■ WORK TO COMPLETE ■
Output the full listing again without altering anything.

■ EXTRACTED DATA ■
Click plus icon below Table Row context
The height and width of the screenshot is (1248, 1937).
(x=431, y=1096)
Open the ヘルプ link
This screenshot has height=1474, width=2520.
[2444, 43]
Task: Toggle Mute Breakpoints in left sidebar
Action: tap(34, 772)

■ RESPONSE TO THIS TASK ■
Click plus icon below Table Row context
The height and width of the screenshot is (1248, 1937).
(x=431, y=1096)
Open the ヘルプ link
This screenshot has height=1474, width=2520.
[2444, 43]
Task: Toggle Mute Breakpoints in left sidebar
Action: tap(34, 772)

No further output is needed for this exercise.